Une procédure aux enjeux importants
Cette action en justice intervient dans un contexte déjà fortement marqué par les déboires de Neil Woodford. Ce dernier avait connu une chute retentissante après la suspension de son fonds phare, le Woodford Equity Income Fund, en 2019, entraînant des pertes considérables pour des milliers d'investisseurs particuliers. Depuis lors, la FCA mène des enquêtes sur sa gestion et les circonstances ayant conduit à l'effondrement de ses fonds.
La nature exacte du nouveau service en ligne visé par l'injonction n'a pas été détaillée dans les premières communications du régulateur. Toutefois, l'action de la FCA suggère que ce service proposait des recommandations d'investissement personnalisées, une activité strictement réglementée au Royaume-Uni. La loi britannique exige que toute personne physique ou morale fournissant des conseils en investissement soit agréée par la FCA ou une autorité compétente.
Les précédents juridiques
Neil Woodford n'en est pas à sa première confrontation avec la justice britannique. Plusieurs recours collectifs ont été intentés par des investisseurs lésés après la liquidation de son fonds. La nouvelle procédure engagée par la FCA ajoute une dimension supplémentaire à ces démêlés judiciaires, en se concentrant sur l'aspect réglementaire et l'autorisation d'exercer.
L'audience devant le tribunal devrait permettre d'établir si les services proposés en ligne par M. Woodford relevaient effectivement de la définition de conseil en investissement selon le droit britannique. Le régulateur devra démontrer que ces activités ont été menées sans l'agrément requis, ainsi que la nécessité d'une injonction pour protéger le public.
Réactions et perspectives
Pour l'heure, aucune déclaration officielle de Neil Woodford ou de ses représentants légaux n'a été rendue publique concernant cette nouvelle procédure. Les observateurs du secteur financier suivent de près cette affaire, qui pourrait redéfinir les contours de la responsabilité des gestionnaires d'actifs dans le cadre des services numériques.

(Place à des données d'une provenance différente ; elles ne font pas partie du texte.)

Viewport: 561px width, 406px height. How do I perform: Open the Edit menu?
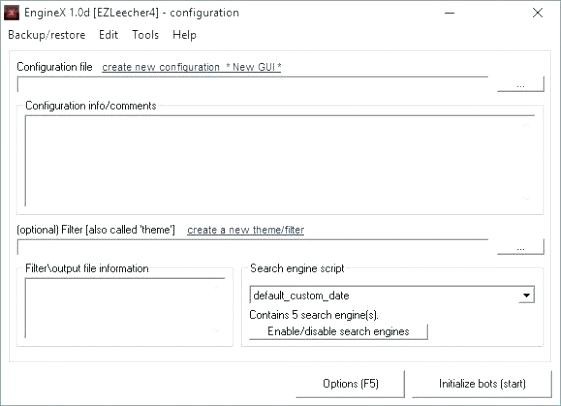point(108,35)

La FCA a récemment renforcé son arsenal juridique pour lutter contre les activités financières non autorisées. Cette action contre Neil Woodford illustre la volonté du régulateur de maintenir une pression constante sur les acteurs du marché, quels que soient leur notoriété ou leur passif.
L'affaire pourrait prendre plusieurs mois avant d'aboutir à une décision de justice. En attendant, elle jette une ombre supplémentaire sur la carrière de celui qui fut l'un des gérants les plus respectés de la place londonienne. La décision du tribunal, quelle qu'elle soit, constituera un précédent important pour l'encadrement des nouveaux services de conseil en investissement en ligne au Royaume-Uni.